The plan is to do more bloodwork tomorrow and I will have another bone marrow biopsy on Monday. The results of that biopsy will tell us if there are any leukemia cells left. This determines whether I will continue on with maintenance chemo or if I will have to get a second opinion at UCLA. These treatment plans are all up in the air until we see the results and we see how my body continues to react. I am lucky right now because I have had no other side effects other than being tired. (And who wouldn’t be after coming home to a 4 and 6 year old and 3 dogs?)

It does feel great to be home. I am getting back into the routine and starting to begin to help around the house (laundry, helping with homework, and I am thinking about doing some cleaning today.) It just feels nice to have a purpose instead of being stuck in a hospital bed all day and night long.




The plan was to have my bone marrow biopsy on Monday, Oct. 28. For unknown reasons, other than that hospitals are on their own time schedule, my biopsy got pushed to Tuesday morning, which turned into Tuesday afternoon…you get the picture. I finally was in the procedure room around 1 in the afternoon on Tuesday. It wasn’t my doctor doing the procedure and they gave me different medication than what I had received last time. Needless to say, I was a bit apprehensive. There is something to be said about intuition because it didn’t go as smoothly as I wished it had gone. Oh well! Remember that book I told you to read, Zen: The Art of Happiness? Yeah, I am sure you all went out to get it and you’ve already read the whole thing. Okay, I know that’s not the case, but it still should be on your “To-Read List”. One of its main points is how to find the positive things in crappy and even terrible situations. I’m sure it is something that each of us can benefit from in our lives. So…the bone marrow biopsy was not the lovely event that I thought it was going to be, but at least it is over with. And now we await the results. It probably won’t be until the end of the week or the beginning of next week to find out what our next step is in my treatment plan.

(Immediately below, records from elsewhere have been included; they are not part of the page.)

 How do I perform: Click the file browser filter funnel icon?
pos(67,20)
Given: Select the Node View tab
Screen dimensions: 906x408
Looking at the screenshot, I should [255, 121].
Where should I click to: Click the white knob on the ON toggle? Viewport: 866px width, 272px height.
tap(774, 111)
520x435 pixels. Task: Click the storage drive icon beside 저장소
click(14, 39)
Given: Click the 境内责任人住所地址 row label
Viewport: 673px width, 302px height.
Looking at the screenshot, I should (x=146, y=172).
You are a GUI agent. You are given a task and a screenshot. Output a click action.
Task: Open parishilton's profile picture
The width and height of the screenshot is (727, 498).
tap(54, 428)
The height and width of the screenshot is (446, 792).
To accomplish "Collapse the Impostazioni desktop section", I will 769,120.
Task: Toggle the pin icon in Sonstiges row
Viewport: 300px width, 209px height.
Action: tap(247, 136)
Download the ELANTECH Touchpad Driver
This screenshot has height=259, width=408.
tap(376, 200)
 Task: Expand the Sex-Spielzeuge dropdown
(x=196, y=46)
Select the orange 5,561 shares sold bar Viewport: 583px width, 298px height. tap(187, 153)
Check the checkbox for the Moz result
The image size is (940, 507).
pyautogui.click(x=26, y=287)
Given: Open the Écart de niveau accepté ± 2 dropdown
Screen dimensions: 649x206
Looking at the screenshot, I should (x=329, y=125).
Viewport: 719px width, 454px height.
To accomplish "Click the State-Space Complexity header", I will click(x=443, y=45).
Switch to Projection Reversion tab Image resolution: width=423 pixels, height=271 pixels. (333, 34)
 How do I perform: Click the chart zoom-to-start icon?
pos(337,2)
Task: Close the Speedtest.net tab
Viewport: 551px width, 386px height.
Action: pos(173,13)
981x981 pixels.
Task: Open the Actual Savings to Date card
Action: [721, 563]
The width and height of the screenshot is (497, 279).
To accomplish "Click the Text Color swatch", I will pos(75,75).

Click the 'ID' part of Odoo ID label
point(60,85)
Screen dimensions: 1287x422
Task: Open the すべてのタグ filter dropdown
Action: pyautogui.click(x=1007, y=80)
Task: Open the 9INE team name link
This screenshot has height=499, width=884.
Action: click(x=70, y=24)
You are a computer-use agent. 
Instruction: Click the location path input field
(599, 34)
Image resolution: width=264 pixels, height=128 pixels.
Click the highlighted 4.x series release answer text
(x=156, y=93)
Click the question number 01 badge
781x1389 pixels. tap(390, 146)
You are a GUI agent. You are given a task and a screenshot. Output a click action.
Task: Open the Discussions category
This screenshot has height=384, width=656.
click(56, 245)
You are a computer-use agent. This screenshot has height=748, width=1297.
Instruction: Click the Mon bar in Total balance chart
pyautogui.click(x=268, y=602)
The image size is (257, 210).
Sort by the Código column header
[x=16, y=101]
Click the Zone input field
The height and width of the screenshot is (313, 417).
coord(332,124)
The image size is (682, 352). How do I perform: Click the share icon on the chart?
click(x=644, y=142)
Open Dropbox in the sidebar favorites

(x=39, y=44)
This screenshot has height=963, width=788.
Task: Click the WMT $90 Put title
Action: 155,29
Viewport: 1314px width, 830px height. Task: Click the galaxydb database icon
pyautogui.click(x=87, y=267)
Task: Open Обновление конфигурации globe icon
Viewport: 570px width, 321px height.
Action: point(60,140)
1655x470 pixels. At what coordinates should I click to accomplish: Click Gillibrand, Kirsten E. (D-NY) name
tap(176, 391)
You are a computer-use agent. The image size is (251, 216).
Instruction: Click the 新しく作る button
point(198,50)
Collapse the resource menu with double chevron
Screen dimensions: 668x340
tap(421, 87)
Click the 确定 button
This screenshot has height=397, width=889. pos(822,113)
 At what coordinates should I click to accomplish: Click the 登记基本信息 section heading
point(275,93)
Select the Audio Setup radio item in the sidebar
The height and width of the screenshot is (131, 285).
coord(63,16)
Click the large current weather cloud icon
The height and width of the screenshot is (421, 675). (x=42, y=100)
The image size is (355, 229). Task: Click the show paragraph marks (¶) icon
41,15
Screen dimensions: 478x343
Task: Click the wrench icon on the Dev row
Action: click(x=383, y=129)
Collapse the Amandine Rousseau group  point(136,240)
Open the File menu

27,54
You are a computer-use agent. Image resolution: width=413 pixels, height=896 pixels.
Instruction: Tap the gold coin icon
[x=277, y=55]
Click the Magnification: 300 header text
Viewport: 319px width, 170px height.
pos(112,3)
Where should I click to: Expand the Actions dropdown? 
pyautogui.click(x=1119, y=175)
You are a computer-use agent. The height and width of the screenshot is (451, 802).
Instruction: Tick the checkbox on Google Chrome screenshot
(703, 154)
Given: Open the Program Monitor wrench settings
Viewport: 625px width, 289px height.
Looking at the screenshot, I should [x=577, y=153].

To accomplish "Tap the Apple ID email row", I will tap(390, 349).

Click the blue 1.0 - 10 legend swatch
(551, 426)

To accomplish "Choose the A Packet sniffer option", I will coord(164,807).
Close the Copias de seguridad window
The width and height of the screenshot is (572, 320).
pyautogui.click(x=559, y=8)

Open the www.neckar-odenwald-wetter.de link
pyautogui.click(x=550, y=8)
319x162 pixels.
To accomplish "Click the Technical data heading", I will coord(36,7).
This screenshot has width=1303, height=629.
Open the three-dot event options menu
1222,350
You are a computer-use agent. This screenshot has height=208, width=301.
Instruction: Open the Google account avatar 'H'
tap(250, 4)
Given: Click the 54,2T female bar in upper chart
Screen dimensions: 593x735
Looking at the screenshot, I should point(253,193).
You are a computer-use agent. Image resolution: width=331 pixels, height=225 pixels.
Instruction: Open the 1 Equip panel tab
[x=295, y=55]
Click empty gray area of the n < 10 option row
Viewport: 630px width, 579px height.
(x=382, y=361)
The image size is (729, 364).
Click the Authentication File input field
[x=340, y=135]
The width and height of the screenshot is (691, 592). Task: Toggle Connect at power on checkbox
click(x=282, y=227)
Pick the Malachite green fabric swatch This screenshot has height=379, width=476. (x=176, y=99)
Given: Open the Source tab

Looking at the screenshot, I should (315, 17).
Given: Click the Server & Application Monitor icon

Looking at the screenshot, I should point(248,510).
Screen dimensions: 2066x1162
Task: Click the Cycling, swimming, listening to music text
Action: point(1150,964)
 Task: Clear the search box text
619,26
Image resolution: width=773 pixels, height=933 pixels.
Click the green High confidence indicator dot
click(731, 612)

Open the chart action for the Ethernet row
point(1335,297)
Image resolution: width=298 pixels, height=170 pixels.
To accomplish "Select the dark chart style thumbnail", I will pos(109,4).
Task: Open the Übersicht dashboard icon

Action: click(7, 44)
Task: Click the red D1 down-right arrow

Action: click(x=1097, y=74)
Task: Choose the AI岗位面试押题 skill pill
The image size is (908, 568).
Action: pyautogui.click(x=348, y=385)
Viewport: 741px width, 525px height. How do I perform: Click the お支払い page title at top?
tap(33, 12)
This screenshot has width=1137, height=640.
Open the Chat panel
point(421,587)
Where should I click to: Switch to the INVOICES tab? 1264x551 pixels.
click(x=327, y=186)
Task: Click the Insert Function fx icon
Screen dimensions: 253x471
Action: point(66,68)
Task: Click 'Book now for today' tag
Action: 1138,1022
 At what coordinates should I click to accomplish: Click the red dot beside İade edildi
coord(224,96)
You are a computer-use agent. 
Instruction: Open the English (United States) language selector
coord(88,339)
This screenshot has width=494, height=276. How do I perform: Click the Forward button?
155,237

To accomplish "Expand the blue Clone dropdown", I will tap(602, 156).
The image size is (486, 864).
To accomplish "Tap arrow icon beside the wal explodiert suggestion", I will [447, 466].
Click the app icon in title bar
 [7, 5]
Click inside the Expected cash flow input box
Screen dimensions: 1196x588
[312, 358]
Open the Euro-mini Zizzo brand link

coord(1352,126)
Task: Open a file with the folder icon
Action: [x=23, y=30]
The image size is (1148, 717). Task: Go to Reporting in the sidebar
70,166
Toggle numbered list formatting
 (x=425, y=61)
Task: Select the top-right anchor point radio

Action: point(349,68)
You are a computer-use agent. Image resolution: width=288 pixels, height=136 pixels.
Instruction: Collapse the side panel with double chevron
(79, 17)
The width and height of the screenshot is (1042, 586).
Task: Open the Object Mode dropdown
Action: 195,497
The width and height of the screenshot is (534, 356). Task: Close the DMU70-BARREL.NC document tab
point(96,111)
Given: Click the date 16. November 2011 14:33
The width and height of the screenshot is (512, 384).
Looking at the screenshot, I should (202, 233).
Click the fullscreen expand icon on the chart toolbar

In unrelated leukemia news (other than the fact that I am hospital-ridden, so I actually have time for these things), I have been sucked in the world of Game of Thrones. Thank you once again Steve Jobs and Jackie. I have season 1 of GOT under my belt and will start season 2 when I know I can keep my eyes open. Its not that the show is boring, it’s the darn meds that I am on. Promise! I also started a new book today called Farm City: The Education of an Urban Farmer by Novella Carpenter. It’s a fiction book based on a woman who lives in Oakland, CA and makes her backyard (well abandoned land right next to her apartment) into a garden and mini-farm. I’m only a fourth of the way through the book, but its light reading, interesting and humorous. Its giving us all the message that its not that hard to grow vegetables and raise chickens for our own consumption. I guess Carpenter didn’t get the message that I’ve killed every houseplant I’ve ever had. Don’t get me wrong, I do think buying local and pesticide/hormone-free products if possible is the way to go. I just don’t foresee gardening or plucking turkeys in my near future.

Today was really a quiet day. I am still battling headaches. The spot in my lower back where the doctor hammered a big needle into it is quite sore. Imagine that. I plan on going on a walk before I settle in for a night of Modern Family…and whatever that new comedy is that’s on afterwards. (Not sure if it’s a good sign that I can’t remember the show’s name, but I find it somewhat entertaining.)

Be looking for tomorrow’s blog – my brother Braydon is organizing a benefit concert for all of you Chicago people! I will be giving you ALL of the info tomorrow! And just another thank you to everyone that follows the blog and to all the people who have given such awesome support. It means the world to me.